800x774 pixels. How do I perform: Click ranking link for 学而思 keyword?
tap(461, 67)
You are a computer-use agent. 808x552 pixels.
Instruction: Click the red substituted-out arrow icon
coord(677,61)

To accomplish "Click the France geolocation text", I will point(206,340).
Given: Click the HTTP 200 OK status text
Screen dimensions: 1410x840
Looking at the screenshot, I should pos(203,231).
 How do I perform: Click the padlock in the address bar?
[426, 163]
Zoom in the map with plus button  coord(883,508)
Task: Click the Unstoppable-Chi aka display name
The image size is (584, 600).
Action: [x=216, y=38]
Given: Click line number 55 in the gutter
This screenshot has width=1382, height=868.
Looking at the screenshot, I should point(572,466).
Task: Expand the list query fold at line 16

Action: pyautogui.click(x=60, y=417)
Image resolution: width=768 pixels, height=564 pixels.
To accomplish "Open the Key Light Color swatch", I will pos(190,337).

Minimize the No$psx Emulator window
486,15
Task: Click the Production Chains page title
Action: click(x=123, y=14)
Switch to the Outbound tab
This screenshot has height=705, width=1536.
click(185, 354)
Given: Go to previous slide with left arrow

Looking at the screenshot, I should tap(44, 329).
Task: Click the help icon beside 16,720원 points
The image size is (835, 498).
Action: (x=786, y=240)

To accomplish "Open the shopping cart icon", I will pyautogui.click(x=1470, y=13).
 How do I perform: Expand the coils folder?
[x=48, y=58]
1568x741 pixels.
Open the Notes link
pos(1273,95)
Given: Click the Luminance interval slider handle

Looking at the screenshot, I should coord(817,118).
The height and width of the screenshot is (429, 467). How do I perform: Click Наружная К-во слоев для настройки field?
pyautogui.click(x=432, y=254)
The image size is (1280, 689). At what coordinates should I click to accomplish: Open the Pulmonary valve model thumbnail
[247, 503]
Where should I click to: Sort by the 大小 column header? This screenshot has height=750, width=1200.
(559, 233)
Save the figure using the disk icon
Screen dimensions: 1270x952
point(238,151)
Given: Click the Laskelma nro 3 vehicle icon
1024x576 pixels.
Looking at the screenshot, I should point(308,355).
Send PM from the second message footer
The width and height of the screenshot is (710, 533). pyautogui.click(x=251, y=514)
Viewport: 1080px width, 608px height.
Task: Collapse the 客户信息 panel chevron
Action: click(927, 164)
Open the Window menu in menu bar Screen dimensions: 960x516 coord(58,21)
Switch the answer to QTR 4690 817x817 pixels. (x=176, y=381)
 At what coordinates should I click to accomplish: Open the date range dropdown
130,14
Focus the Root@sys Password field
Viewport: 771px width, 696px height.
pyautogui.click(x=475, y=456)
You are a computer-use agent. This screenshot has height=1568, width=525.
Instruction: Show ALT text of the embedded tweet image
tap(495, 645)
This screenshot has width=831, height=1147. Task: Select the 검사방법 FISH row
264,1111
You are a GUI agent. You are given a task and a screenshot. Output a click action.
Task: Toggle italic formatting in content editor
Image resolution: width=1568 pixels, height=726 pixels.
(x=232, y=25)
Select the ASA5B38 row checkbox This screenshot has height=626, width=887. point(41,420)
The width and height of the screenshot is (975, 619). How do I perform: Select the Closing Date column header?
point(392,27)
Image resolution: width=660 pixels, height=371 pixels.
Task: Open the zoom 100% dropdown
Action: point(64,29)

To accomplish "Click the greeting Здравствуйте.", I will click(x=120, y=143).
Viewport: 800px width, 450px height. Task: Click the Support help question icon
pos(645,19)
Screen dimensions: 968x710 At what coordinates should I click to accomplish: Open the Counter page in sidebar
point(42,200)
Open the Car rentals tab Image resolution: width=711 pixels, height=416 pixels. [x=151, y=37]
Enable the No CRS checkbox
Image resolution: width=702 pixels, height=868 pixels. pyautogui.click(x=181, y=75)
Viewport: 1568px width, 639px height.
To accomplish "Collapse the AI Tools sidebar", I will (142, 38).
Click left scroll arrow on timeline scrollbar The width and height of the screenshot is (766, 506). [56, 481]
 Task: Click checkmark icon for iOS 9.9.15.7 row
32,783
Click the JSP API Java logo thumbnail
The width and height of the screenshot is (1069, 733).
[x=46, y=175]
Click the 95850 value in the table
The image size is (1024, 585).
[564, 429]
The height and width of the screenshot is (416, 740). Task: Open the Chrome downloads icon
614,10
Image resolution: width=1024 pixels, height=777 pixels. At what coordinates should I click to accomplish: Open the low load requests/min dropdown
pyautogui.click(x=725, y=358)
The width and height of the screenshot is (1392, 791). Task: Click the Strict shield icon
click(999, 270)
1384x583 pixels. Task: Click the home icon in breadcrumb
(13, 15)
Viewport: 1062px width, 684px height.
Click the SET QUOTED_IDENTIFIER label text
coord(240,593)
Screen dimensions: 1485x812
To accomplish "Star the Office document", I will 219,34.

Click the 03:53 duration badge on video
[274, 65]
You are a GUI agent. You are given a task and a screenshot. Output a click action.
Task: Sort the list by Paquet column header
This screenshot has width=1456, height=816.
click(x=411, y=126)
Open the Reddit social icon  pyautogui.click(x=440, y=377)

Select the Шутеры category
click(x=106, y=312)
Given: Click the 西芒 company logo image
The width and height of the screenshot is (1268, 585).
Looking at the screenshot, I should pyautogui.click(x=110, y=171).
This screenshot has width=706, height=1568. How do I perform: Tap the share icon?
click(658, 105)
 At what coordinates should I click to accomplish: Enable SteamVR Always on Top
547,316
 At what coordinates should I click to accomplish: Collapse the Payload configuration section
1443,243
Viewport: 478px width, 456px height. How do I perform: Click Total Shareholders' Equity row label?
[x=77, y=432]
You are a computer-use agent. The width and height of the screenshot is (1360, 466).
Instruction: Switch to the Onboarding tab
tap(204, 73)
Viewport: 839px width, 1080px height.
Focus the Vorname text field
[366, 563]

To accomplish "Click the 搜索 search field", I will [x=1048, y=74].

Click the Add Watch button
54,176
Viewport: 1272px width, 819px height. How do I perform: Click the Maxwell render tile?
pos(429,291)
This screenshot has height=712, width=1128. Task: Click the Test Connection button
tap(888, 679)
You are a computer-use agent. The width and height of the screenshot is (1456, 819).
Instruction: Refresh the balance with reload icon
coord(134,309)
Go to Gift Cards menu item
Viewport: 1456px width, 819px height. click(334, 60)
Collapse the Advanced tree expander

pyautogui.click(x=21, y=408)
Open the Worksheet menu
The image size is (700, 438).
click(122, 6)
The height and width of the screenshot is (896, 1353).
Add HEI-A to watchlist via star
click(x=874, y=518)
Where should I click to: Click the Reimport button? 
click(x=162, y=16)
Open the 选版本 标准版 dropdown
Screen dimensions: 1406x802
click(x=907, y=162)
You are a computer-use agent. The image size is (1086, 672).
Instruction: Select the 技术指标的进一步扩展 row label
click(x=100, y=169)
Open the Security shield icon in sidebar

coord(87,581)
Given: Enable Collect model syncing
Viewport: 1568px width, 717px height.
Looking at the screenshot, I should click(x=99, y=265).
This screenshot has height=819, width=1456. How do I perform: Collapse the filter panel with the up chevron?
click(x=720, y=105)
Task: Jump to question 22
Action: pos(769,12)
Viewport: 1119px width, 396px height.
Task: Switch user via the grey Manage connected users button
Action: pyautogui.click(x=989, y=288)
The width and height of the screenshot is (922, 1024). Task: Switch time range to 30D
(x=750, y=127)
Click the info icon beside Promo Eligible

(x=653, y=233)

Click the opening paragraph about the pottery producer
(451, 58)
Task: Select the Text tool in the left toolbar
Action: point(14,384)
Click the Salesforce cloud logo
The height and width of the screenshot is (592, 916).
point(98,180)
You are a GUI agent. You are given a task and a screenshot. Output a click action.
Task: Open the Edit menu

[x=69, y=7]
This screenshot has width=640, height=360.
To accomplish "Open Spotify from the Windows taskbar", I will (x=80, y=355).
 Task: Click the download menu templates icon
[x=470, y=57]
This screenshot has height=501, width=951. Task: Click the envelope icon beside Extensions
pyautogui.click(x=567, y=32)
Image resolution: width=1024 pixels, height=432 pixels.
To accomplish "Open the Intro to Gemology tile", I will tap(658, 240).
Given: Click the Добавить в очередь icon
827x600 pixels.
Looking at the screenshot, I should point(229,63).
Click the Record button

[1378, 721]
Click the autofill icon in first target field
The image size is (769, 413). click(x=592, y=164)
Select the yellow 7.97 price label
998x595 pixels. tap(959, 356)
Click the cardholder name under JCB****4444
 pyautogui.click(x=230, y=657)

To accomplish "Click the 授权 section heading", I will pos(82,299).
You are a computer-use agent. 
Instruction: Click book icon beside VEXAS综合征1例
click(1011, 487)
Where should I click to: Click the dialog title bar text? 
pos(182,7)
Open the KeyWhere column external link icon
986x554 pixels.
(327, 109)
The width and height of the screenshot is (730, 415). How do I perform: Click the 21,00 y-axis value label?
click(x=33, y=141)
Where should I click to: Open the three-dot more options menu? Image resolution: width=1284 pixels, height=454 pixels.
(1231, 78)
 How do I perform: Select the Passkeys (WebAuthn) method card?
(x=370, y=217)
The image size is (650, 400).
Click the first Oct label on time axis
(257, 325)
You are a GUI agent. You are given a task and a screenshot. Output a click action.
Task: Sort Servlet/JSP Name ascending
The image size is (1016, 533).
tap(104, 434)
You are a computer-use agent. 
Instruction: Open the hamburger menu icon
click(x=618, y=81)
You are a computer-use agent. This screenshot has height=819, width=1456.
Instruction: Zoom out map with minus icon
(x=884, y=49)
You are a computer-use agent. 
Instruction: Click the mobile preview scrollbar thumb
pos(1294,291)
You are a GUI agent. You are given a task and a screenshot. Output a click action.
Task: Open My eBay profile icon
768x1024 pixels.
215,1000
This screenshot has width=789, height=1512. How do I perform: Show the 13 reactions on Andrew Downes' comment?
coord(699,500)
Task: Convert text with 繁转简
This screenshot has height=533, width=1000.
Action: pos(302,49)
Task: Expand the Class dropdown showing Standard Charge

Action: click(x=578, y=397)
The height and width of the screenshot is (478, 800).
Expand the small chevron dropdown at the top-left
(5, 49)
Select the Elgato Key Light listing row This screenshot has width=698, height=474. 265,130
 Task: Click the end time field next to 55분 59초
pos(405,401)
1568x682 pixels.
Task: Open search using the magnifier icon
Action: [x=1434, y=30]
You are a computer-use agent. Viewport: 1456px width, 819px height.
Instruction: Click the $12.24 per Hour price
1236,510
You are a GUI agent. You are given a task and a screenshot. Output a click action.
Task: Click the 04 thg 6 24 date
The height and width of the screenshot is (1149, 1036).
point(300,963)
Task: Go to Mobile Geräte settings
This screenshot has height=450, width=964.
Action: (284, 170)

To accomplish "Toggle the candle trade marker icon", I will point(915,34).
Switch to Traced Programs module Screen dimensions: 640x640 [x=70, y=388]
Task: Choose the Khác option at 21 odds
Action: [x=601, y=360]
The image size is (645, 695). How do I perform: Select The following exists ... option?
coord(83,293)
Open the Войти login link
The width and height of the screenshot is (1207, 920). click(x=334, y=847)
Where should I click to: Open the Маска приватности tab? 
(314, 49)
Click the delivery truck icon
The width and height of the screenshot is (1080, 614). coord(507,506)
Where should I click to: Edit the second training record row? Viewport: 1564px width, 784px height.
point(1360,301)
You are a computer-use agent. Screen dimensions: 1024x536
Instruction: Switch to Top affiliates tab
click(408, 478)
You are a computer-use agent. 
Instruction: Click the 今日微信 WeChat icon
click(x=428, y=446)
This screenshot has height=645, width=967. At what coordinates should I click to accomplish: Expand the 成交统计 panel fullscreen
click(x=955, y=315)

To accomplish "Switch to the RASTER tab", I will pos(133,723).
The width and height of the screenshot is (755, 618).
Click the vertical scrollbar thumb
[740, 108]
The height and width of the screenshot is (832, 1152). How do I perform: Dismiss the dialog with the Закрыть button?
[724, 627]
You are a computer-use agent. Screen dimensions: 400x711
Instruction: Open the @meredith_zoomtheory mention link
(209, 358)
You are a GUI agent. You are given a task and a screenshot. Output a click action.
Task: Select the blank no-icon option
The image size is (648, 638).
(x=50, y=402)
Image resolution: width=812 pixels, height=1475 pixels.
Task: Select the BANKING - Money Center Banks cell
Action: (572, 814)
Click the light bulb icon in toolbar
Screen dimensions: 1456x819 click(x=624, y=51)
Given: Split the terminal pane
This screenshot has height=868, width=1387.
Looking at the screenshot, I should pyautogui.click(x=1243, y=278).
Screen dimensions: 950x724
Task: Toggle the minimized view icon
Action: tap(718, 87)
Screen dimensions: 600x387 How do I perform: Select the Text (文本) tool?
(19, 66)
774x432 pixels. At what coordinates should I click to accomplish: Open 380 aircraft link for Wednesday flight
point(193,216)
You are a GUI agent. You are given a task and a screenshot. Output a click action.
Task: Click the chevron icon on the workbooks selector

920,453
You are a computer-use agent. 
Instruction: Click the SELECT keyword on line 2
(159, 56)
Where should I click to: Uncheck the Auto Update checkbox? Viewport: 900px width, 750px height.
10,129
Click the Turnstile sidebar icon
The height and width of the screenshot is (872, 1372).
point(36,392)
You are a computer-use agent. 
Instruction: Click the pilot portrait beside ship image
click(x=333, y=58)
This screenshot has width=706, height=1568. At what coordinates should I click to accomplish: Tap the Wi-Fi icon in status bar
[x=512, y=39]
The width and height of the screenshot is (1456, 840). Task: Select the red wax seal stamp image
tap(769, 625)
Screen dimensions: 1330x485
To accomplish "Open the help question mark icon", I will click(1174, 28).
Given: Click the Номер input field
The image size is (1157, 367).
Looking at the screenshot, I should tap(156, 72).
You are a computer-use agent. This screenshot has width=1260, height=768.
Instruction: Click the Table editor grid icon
____________________
*WHAT THE TASK ASKS*.
Which rows above contain the string "from"? Copy each of those rows in full.

*EXERCISE RESULT*.
Send PM from the second message footer
To accomplish "Open Spotify from the Windows taskbar", I will (x=80, y=355).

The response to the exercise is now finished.